All of the entries need to be written out again, exactly as they are.

-------------------------

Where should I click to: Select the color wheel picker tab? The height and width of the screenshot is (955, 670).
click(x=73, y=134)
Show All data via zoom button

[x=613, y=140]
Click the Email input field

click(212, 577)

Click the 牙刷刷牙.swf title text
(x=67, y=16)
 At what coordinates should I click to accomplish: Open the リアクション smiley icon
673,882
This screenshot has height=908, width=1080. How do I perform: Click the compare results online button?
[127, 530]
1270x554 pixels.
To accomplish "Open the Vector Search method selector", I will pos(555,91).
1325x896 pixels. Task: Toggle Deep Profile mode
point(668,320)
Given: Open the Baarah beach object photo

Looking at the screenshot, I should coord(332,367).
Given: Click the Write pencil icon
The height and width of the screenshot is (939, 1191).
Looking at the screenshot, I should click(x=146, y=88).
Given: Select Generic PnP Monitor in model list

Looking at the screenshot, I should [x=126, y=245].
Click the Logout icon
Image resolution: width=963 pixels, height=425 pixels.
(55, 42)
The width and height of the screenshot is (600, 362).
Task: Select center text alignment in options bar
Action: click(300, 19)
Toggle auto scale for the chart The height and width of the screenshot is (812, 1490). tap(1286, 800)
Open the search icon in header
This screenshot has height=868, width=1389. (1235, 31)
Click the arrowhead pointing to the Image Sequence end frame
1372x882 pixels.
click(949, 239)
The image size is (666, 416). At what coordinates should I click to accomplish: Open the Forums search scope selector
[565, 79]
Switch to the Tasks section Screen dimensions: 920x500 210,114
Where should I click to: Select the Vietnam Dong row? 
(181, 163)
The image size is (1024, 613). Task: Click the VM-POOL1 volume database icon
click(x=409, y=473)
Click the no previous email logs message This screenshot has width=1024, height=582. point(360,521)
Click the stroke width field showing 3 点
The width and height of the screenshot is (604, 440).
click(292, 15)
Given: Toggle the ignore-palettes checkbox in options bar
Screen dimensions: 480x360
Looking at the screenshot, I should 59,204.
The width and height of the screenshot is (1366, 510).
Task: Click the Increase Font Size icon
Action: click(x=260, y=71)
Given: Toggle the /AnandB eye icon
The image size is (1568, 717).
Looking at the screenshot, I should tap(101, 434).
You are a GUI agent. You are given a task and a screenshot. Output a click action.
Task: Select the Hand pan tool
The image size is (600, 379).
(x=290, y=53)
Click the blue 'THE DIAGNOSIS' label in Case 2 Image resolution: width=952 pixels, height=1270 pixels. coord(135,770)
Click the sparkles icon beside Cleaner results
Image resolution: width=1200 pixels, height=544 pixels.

-------------------------

Written solution =
Where should I click to: Select the color wheel picker tab? The height and width of the screenshot is (955, 670).
click(x=73, y=134)
Show All data via zoom button

[x=613, y=140]
Click the Email input field

click(212, 577)

Click the 牙刷刷牙.swf title text
(x=67, y=16)
 At what coordinates should I click to accomplish: Open the リアクション smiley icon
673,882
This screenshot has height=908, width=1080. How do I perform: Click the compare results online button?
[127, 530]
1270x554 pixels.
To accomplish "Open the Vector Search method selector", I will pos(555,91).
1325x896 pixels. Task: Toggle Deep Profile mode
point(668,320)
Given: Open the Baarah beach object photo

Looking at the screenshot, I should coord(332,367).
Given: Click the Write pencil icon
The height and width of the screenshot is (939, 1191).
Looking at the screenshot, I should click(x=146, y=88).
Given: Select Generic PnP Monitor in model list

Looking at the screenshot, I should [x=126, y=245].
Click the Logout icon
Image resolution: width=963 pixels, height=425 pixels.
(55, 42)
The width and height of the screenshot is (600, 362).
Task: Select center text alignment in options bar
Action: click(300, 19)
Toggle auto scale for the chart The height and width of the screenshot is (812, 1490). tap(1286, 800)
Open the search icon in header
This screenshot has height=868, width=1389. (1235, 31)
Click the arrowhead pointing to the Image Sequence end frame
1372x882 pixels.
click(949, 239)
The image size is (666, 416). At what coordinates should I click to accomplish: Open the Forums search scope selector
[565, 79]
Switch to the Tasks section Screen dimensions: 920x500 210,114
Where should I click to: Select the Vietnam Dong row? 
(181, 163)
The image size is (1024, 613). Task: Click the VM-POOL1 volume database icon
click(x=409, y=473)
Click the no previous email logs message This screenshot has width=1024, height=582. point(360,521)
Click the stroke width field showing 3 点
The width and height of the screenshot is (604, 440).
click(292, 15)
Given: Toggle the ignore-palettes checkbox in options bar
Screen dimensions: 480x360
Looking at the screenshot, I should 59,204.
The width and height of the screenshot is (1366, 510).
Task: Click the Increase Font Size icon
Action: click(x=260, y=71)
Given: Toggle the /AnandB eye icon
The image size is (1568, 717).
Looking at the screenshot, I should tap(101, 434).
You are a GUI agent. You are given a task and a screenshot. Output a click action.
Task: Select the Hand pan tool
The image size is (600, 379).
(x=290, y=53)
Click the blue 'THE DIAGNOSIS' label in Case 2 Image resolution: width=952 pixels, height=1270 pixels. coord(135,770)
Click the sparkles icon beside Cleaner results
Image resolution: width=1200 pixels, height=544 pixels.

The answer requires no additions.